Property-Housing-ResidentialTurning around the growing number of vacancies in declining commercial office nodes remains a key challenge for the property management industry.

A fair proportion of SA's commercial property falls into C- and D-grade categories.

Dieter Helmrich, MD of 3rd Properties a wholly owned subsidiary of RMB Properties believes that property managers have rarely adopted the appropriate hands-on and proactive management techniques necessary to manage and add value to these types of properties.

Consequently they have tended to shy away from them in favour of more lucrative A- and Bgrade ones. C- and Dgrade properties are typically poor performers, located in CBDs and older industrial areas that have low or even negative growth.

Helmrich says the decline in property stock is due to many factors. Among these is the lack of coherent town planning that allowed the continual development of greenfield sites at the expense of older, established nodes and CBDs.

A lack of adequate cleaning, crime prevention and enforcement has resulted in many commercial nodes falling into a downward spiral.

The continual densification of established areas, growth of strip developments and new commercial nodes means there is a constant supply of new space to attract tenants.

These factors create a knock-on effect.

As tenants are lured to newer areas, vacancies grow, rentals fall and standards of cleanliness and security drop.

'As a result the buildings begin to deteriorate and the value plummets,' Helmrich says.

'In most cases landlords are not equipped to manage the change and the most common course of action is to put the building on the sales list with the hope of trading the building out of their portfolio.'

His company has implemented a strategy of turning property managers into on-site operators. Staff are assigned to re-tenant and re-energise buildings by using innovative and strategic solutions, while keeping the process as simple and time-efficient as possible.

'The operators are encouraged to think like entrepreneurs and to treat the properties as their own businesses.
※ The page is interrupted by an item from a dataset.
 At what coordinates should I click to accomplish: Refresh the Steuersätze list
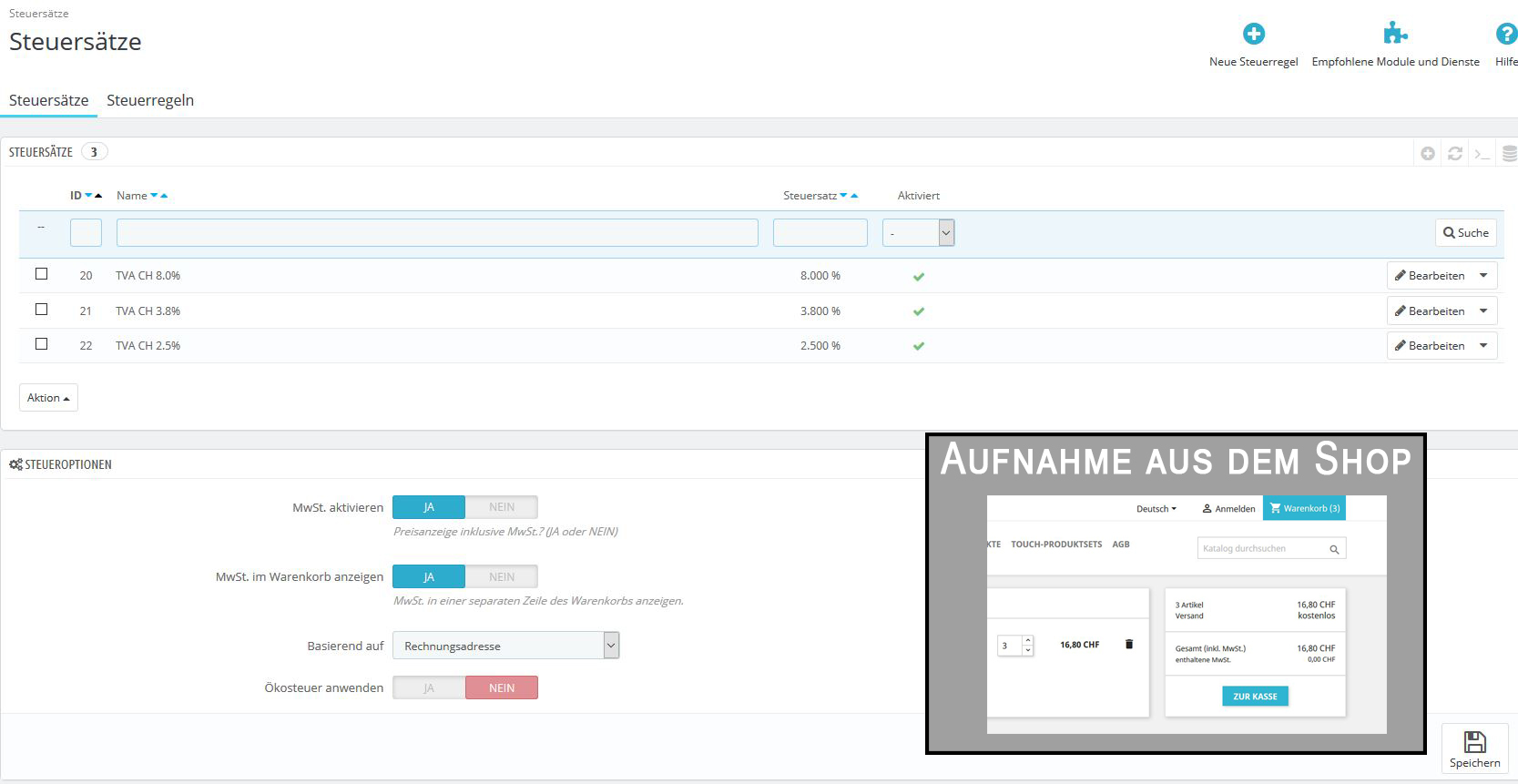1455,154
'They are encouraged to get to know their tenants in order to address and solve problems quickly. Success is rewarded with commissions.'

An RMB Properties administration team supports the managers in order to give them more time to stay out in the field, meet tenants and close deals.
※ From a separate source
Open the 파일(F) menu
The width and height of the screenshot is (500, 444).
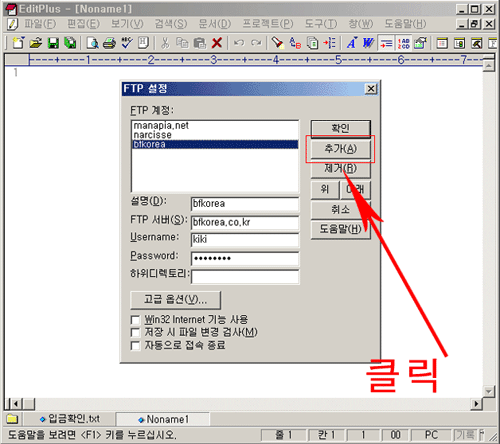pos(40,24)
An interlinked IT system allows a property manager to input a leasing decision in the system and see the ripple effect this will have on the budget, the valuation of the building and ultimately the composite returns of the entire portfolio.

In addition to understanding the financial consequences of leasing deals, the operators seek to fully understand the prospective tenants and their business.

Each prospective tenant is reviewed according to his financial position, his business plan and details of how he intends to trade.

Bill Ward, director of commercial and industrial property for Colliers RMS, says that there is concern about the number of vacancies in the Sandton area. In particular, this affects older buildings that were previously occupied but that have borne the brunt of the take-up in new developments.

However, he says, there has been a welcome rise in the take-up of office space in Randburg, while Braamfontein also seems to be experiencing a degree of resurgence although more at the lower end of the rental scale.

Parktown is also beginning to show a slight revival.

'In this industry one is faced with a pool of tenants that doesn't necessarily grow that much in proportion to the number of buildings that have been built,' says Ward.

Of the newer established nodes, Illovo continues to do well, he says.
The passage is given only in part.